Retour au livre, donc divisé en trois litanies. C'est très bien documenté, mais le récit reste assez linéaire et sans trop de fioritures. On y découvre la vie rude chez les paysans bretons, avec les traditions familiales de l'époque. La scène du mariage avec les demandes préliminaires et les accordailles est assez bien vue. On découvre aussi la vie, soit à bord des morutiers, puis des vapeurs où les hommes sont entassés dans la cale, 1500 au lieu de 500 prévus, mais le voyage précédent c'étaient des ânes venant d'Amérique du Sud. La vie aussi de Victor sur son doris, après être devenu son propre maître. La vie ensuite à terre, sur l'île, une vie entre femmes, car les hommes sont en mer. Les conditions sanitaires de l'époque. Je pense, en passant que « L'Archipel du Docteur Thomas » est centré sur les mêmes conditions, à partir de photos retrouvées un peu au hasard. On lie connaissance avec son prédécesseur, le révérend père Hamon, qui fait la traversée sur le vapeur pour « aider nos pauvres pêcheurs d'Islande et de Terre-Neuve ». Cependant le récit est plus actuel. Les conditions de vie ont changé. Les habitants De Saint-Pierre sont maintenant presque des canadiens. « Et on avait plusieurs choses en commun avec nos voisins: les mêmes rigueurs de l'hiver qui obligeaient à construire de la même manière et à s'acheter des chasse-neige, le hockey, les grosses voitures, les catalogues des grands magasins — Sears, Eaton's, Montgomery Ward — dans lesquels on commandait tout, des débarbouillettes aux draps Permapress, en passant par les meubles et les chaussures. Bref, les Saint-Pierrais partageaient le quotidien et la météo avec cet énorme continent. À Saint-Pierre et Miquelon, l'air sentait l'iode et le vent était tout aussi sauvage qu'à Terre-Neuve ou en Nouvelle-Écosse et les nuages d'hiver annonçaient le même poudrin que celui qui s'était abattu sur Montréal ou Québec ».
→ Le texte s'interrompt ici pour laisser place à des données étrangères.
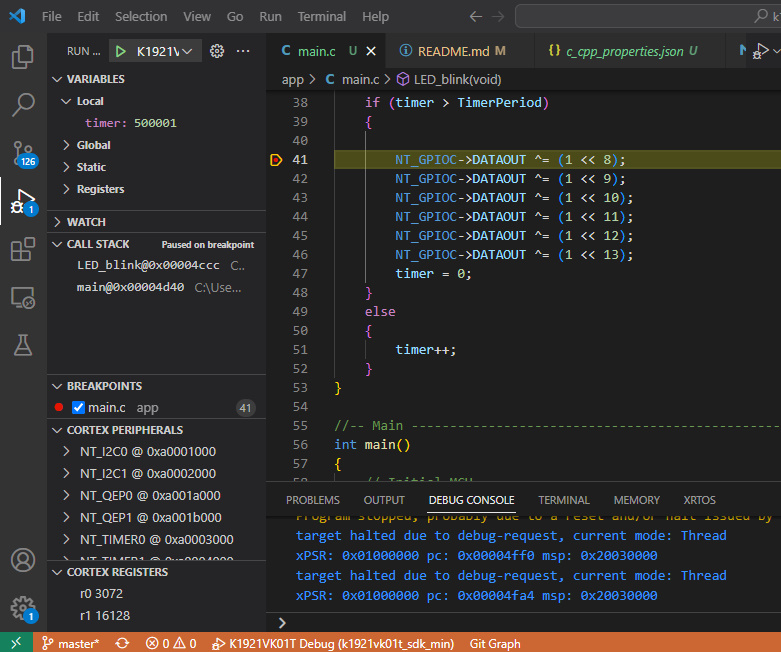
Task: Click Git Graph in status bar
Action: (495, 643)
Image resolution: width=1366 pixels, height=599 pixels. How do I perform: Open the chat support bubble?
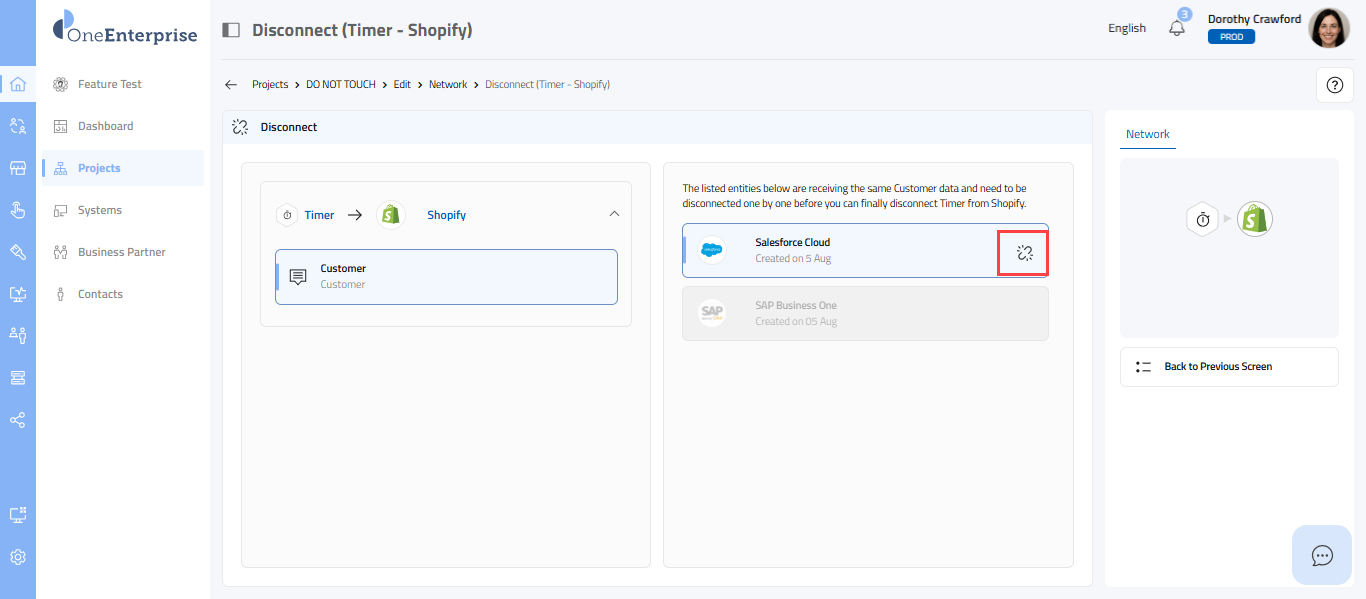click(x=1322, y=555)
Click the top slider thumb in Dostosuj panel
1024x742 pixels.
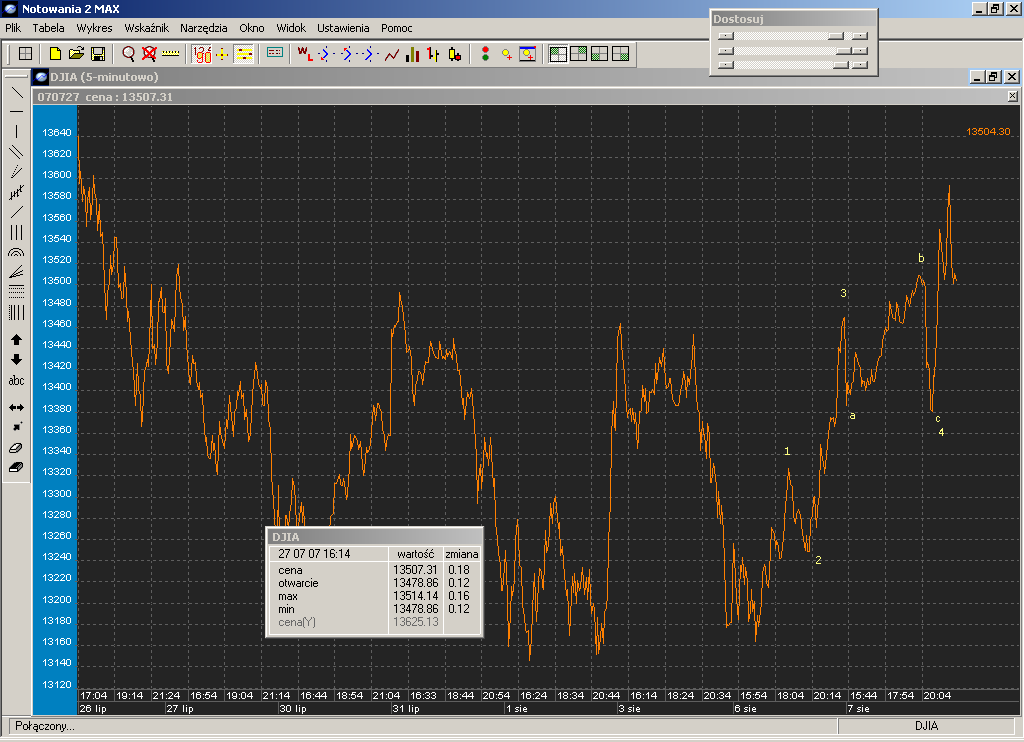point(835,35)
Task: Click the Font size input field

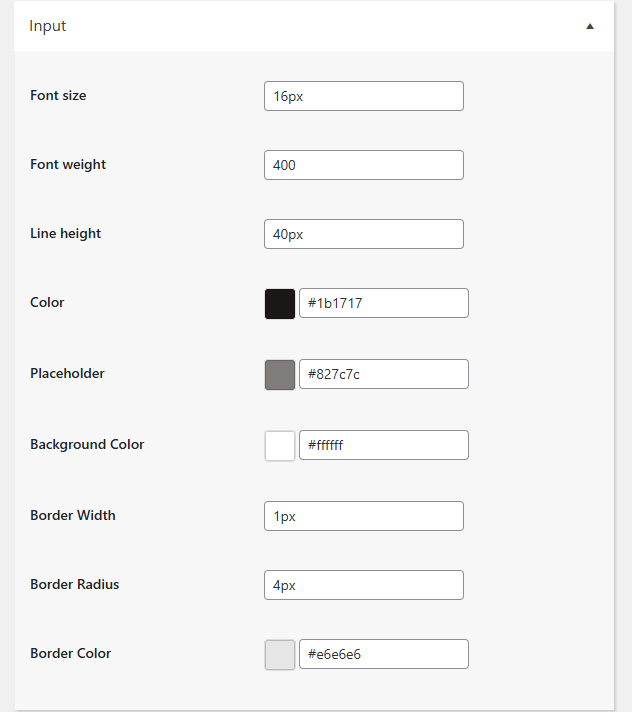Action: [x=364, y=96]
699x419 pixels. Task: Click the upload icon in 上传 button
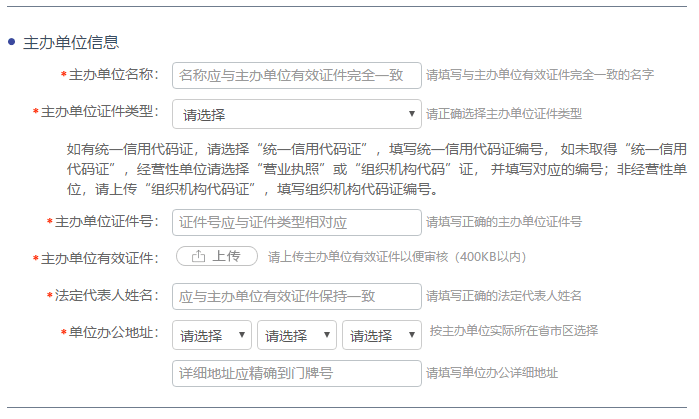[198, 257]
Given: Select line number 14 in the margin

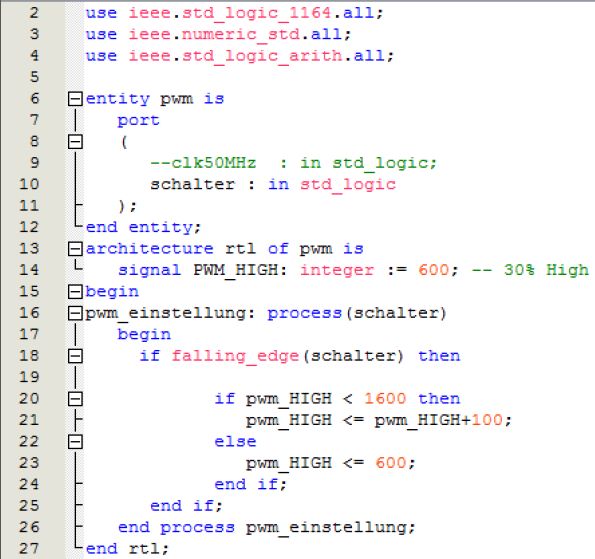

le tout se lit sans problème, avec cependant quelques mots techniques propres à la pêche. Quelques curiosités, comme celle d'habiter loin, « c'est-à-dire au diable vert ». Ou « ceux qui se présenteront à la porte de la ferme seront reçus avec la politesse qu'on réserve aux horvenus ». Mais cela reste très lisible, avec trois cartes, qui n'aident d'ailleurs pas beaucoup, en particulier sur Terre Neuve. On découvre aussi « les mocques de cidre » à Saint Malo, les ancêtres des mugs actuels. Il y a une chose tout de même qui me surprend. Les dialogues, surtout lorsque les personnages sont en Bretagne se font dans un patois francisé. Or, à cette époque, avant 1900, on ne parlait que peu français à Saint-Malo, et encore moins à l'intérieur des terres, ni breton d‘ailleurs. Plouër-sur-Rance est en plein pays gallo, ce qui est mentionné, donc on a peu de chance de trouver les expressions du récit. Ce n'est qu'après la fin de la guerre, en 1918, que le brassage des populations commence à se faire sentir dans le parler local.
le récit court sur plusieurs générations. Victor embarque pour la première fois en 1887 à 18 ans et se marie à 31 ans en février 1899. Sa femme Marie Joseph Ménard a alors 26 ans et sa première fille Victorine, nait en décembre1900. Onze ans plus tard c'est au tour d'Ange-Marie. Et tout s'accélère. Victor meurt au début de 1914 et ne verra donc pas la première guerre. Son gendre s'engage dans la marine et voyage. Finalement le livre s'achève une soixantaine d'années après le mariage de Marie-Joseph. « de quoi aurait-elle peur après une vie pareille ».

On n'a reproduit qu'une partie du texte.